I recently came across inclusion of the concept of dysregulation in a recently-revised pamphlet from the South West London and Surrey Chronic Fatigue Service. A section of text in the July 2018 version of the booklet read:

‘The increased fatigue that people with CFS experience usually leads them to take prolonged rest. This prolonged rest has physical consequences. Medical investigations show that there is no disease cause for these physical symptoms, they occur as a direct result of inactivity and prolonged rest.’

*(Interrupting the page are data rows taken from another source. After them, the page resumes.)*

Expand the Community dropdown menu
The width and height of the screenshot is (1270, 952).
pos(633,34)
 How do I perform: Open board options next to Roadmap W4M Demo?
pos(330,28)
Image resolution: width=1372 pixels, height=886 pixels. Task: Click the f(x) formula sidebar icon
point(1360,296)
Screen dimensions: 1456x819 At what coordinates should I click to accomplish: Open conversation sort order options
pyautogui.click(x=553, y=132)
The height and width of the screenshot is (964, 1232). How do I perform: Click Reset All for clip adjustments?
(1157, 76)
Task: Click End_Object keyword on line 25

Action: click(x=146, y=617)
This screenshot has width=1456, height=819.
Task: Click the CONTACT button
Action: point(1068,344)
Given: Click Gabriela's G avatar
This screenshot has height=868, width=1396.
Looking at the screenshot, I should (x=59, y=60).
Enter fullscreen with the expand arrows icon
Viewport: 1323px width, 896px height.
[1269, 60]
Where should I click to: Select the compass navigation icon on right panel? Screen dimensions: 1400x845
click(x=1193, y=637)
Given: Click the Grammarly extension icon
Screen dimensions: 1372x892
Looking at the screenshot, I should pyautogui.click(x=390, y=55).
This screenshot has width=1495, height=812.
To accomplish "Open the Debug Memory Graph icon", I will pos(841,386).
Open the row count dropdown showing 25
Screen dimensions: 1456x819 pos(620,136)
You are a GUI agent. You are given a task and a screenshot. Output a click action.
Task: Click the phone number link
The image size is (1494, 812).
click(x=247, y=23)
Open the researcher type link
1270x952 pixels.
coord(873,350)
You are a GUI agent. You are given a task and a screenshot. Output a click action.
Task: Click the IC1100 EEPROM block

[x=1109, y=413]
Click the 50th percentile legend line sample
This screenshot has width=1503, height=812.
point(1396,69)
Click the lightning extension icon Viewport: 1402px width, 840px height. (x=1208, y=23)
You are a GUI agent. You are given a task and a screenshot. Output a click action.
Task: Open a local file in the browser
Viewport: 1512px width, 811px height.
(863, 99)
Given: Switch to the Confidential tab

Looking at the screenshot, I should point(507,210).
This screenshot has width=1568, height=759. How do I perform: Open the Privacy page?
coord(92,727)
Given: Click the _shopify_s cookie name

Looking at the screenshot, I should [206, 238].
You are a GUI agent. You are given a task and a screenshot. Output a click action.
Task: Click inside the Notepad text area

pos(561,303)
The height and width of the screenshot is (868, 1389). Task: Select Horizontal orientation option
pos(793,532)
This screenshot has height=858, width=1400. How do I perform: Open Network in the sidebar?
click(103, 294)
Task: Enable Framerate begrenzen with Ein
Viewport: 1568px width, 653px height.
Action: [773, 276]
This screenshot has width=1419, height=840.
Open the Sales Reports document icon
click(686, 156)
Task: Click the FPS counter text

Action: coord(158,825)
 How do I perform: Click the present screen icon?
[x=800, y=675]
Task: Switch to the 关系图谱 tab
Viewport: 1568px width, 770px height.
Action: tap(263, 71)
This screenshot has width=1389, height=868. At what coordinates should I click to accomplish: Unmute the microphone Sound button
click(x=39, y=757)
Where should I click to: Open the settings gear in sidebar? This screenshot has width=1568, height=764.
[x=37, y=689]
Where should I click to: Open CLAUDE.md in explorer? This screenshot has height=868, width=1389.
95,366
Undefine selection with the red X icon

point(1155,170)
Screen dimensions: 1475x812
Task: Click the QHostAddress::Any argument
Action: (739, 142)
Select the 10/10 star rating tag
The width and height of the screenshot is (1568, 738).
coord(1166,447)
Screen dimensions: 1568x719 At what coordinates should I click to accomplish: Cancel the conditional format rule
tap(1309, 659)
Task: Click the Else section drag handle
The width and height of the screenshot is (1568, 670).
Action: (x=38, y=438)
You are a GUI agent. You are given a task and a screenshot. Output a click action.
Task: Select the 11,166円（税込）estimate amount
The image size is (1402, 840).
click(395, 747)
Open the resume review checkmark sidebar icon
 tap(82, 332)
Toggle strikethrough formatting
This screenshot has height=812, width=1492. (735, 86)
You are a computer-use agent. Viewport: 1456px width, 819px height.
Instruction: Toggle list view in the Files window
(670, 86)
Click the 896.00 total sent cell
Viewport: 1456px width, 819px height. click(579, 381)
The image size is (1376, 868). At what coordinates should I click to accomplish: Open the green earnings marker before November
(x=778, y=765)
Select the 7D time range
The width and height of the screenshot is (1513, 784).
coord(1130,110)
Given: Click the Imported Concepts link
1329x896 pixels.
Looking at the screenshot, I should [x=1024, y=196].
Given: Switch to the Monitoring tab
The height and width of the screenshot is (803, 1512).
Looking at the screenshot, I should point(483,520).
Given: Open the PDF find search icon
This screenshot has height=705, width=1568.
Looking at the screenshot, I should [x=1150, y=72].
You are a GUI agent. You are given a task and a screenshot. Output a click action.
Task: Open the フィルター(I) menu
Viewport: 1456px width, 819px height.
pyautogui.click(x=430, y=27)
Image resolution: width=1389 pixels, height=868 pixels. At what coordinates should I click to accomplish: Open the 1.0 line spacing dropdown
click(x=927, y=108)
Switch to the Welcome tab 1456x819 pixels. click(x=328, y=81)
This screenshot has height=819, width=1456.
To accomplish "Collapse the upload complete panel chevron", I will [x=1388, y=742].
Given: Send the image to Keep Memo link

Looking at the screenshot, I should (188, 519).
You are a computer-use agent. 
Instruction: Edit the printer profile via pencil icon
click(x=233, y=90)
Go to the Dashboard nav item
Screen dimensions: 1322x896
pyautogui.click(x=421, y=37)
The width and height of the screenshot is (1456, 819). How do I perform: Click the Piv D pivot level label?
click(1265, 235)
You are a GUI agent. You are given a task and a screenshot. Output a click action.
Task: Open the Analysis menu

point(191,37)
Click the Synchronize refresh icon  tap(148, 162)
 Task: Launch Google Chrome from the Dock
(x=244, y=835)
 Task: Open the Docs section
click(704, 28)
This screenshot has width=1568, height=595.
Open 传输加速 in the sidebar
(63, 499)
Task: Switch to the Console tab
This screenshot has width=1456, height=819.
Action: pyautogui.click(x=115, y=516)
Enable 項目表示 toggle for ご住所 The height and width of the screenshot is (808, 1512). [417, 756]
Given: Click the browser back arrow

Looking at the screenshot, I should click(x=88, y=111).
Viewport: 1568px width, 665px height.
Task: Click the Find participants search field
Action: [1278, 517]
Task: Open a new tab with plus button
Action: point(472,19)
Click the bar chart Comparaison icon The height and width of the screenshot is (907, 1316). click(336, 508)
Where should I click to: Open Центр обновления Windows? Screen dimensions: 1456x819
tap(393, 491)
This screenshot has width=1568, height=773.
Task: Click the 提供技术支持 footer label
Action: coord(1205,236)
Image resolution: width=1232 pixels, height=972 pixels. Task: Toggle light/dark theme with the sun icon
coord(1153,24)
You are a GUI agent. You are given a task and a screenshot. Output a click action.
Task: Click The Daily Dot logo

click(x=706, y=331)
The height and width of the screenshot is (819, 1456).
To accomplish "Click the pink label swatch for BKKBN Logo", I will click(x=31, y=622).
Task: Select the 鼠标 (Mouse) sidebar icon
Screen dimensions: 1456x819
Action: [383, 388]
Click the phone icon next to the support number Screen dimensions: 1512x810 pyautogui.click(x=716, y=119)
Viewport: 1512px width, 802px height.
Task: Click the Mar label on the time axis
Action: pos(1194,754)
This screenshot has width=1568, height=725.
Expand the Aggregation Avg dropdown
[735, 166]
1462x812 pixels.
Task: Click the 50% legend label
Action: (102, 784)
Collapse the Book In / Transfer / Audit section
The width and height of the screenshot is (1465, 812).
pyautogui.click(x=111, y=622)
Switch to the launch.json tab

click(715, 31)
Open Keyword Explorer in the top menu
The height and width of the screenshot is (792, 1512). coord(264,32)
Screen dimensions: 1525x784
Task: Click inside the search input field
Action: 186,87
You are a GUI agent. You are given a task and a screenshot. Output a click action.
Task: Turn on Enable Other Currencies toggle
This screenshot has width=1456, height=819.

In the latest implementation of the booklet (July 2020), this section reads:

‘The increased fatigue that people with ME/CFS experience usually leads them to take prolonged rest. This prolonged rest has physical consequences. Medical investigations show that there is no disease cause for these physical symptoms. They are related to the dysregulation of several body systems in particular the autonomic nervous system, HPA axis and the immune system. Coping strategies such as prolonged rest and inactivity can inadvertently maintain the symptoms.’

It is simply not good enough for clinicians to pay lip service to the idea that ME/CFS is a serious multisystem illness without moving on from their harmful narratives and thoroughly debunked therapeutic approaches. Nothing less than a paradigm shift will suffice.

Finally, it is worth mentioning that there is no mention of dysregulation in the draft NICE guideline.

This blog post was edited on August 20 2021 to reflect that Dr Sue Pemberton is no longer a member of BACME.